Phase 2 :: Where to Begin
It’s tempting to sit down in the middle of all the craft supplies and get started, isn’t it? Can I tell you a secret? That’s a great recipe for overwhelm! (Yup, been there done that!) Before you sit down and start sorting, you need to take a moment and figure out where to begin.
Go back to your answers from the questions in Phase 1, specifically the answer to number 2: Where in your space do you want your craft supplies to live? Is that space cleared out? If you’re anything like me, that space is probably covered in craft supplies!
Here’s what you do: Start in that spot. Start in the spot where you want your craft supplies to live, even if that spot is the middle of the craziness right now. You see, it’s going to get really frustrating if you begin working on this massive area of craft supplies, starting from the outer edges, organizing and putting everything neatly away in containers. But if you don’t have a spot to put your supplies and containers, they’re just going to pile up behind you as you move deeper and deeper into the craft supplies. There’s nothing more frustrating than feeling like you’re making progress only to look behind you and realize the stuff behind you feels as messy as the stuff in front of you!
Now, you might be thinking: This is impossible! I want to organize the desk but the desk is buried in all the craft supplies! I want to use this closet for my craft supplies but it’s overflowing so much I can’t close the door! How do I start in a space I can’t even get to? I get it! Can I tell you a secret? Sometimes things have to look a bit messier before they get fully organized!

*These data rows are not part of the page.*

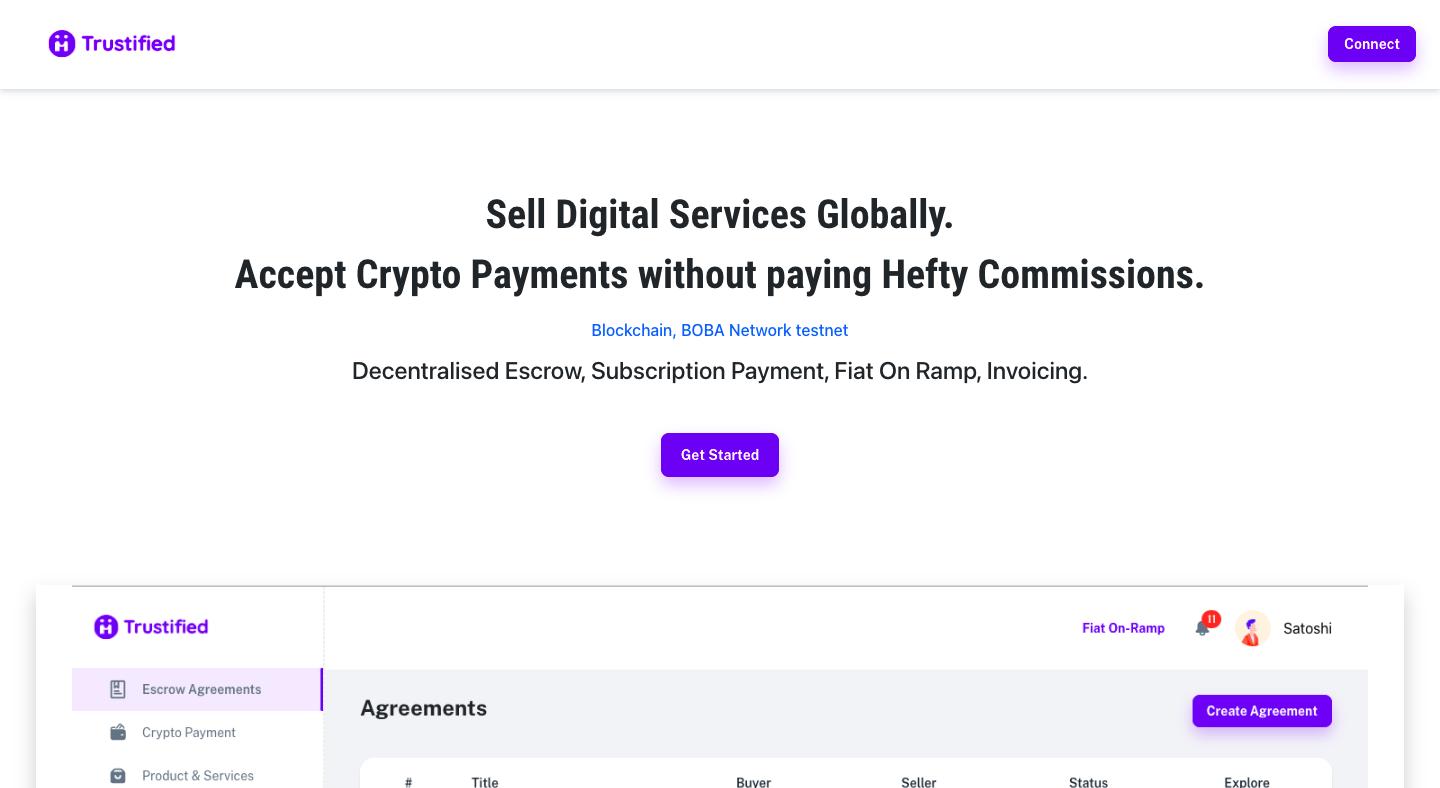Click the Trustified logo inside dashboard preview
The image size is (1440, 788).
151,627
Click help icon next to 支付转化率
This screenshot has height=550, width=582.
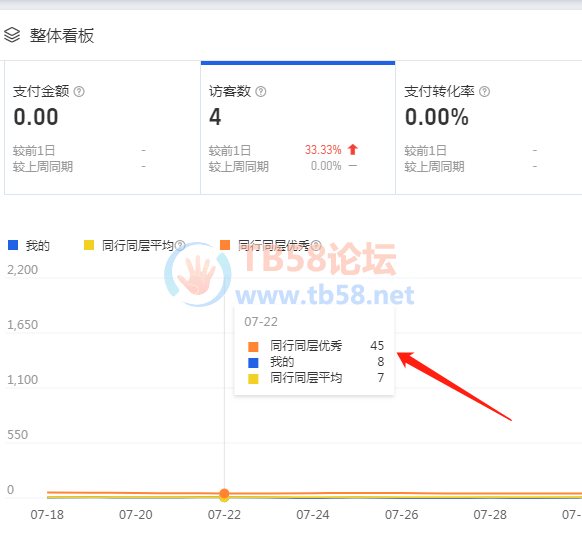(484, 91)
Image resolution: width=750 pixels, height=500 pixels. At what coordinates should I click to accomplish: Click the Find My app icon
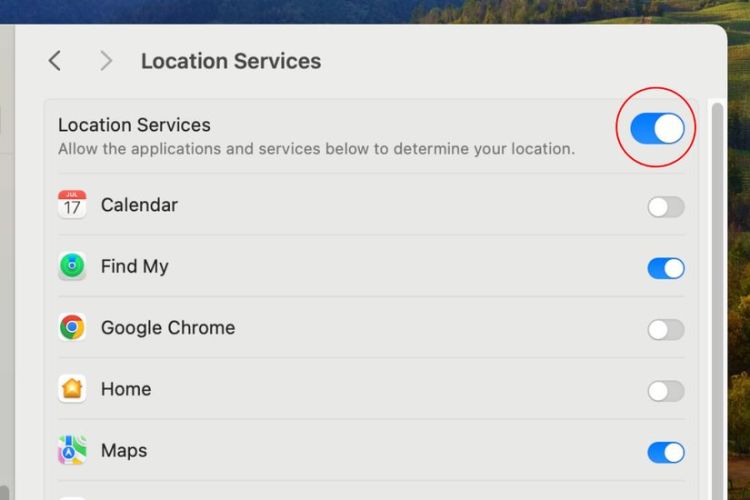[x=72, y=266]
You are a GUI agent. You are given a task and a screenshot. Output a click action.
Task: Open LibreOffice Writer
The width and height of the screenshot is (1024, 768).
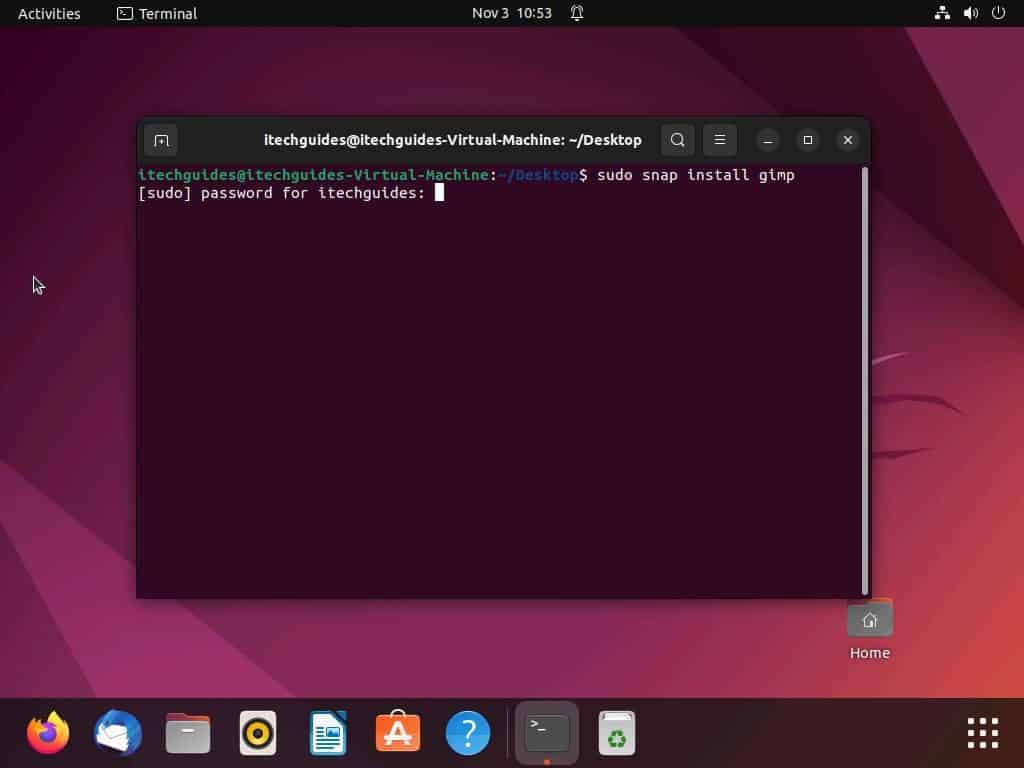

Don’t worry about how you’re going to get it done just yet – that’s what the rest of these phases are for! Just worry about identifying where you want to start.
Do you have your starting spot yet? Don’t worry, I’m not going to leave you in the mess! Let’s move on to Phase 3…
Phase 3 :: Sorting the Craft Supplies
You’ve your framework, your big picture by answering the questions in Phase 1. You have your starting place that you identified in Phase 2. Now it’s time to start organizing those supplies!
To get started, you’re going to need a few things at your side (or in your back pocket). They are:
- Trash container (or bag)
- Sharpie (a pen will work, too)
- Masking tape or Sticky Notes
- Containers (all those empty, specific containers you have for holding your craft supplies)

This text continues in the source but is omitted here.